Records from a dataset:
..........

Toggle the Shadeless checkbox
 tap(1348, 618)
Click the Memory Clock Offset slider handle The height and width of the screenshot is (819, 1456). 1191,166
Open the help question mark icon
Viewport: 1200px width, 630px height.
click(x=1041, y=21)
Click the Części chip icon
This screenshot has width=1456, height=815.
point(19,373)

..........

PROBLEM STATEMENT => Reproduce the lines above exactly as they appear.

THE RESPONSE =>
Toggle the Shadeless checkbox
 tap(1348, 618)
Click the Memory Clock Offset slider handle The height and width of the screenshot is (819, 1456). 1191,166
Open the help question mark icon
Viewport: 1200px width, 630px height.
click(x=1041, y=21)
Click the Części chip icon
This screenshot has width=1456, height=815.
point(19,373)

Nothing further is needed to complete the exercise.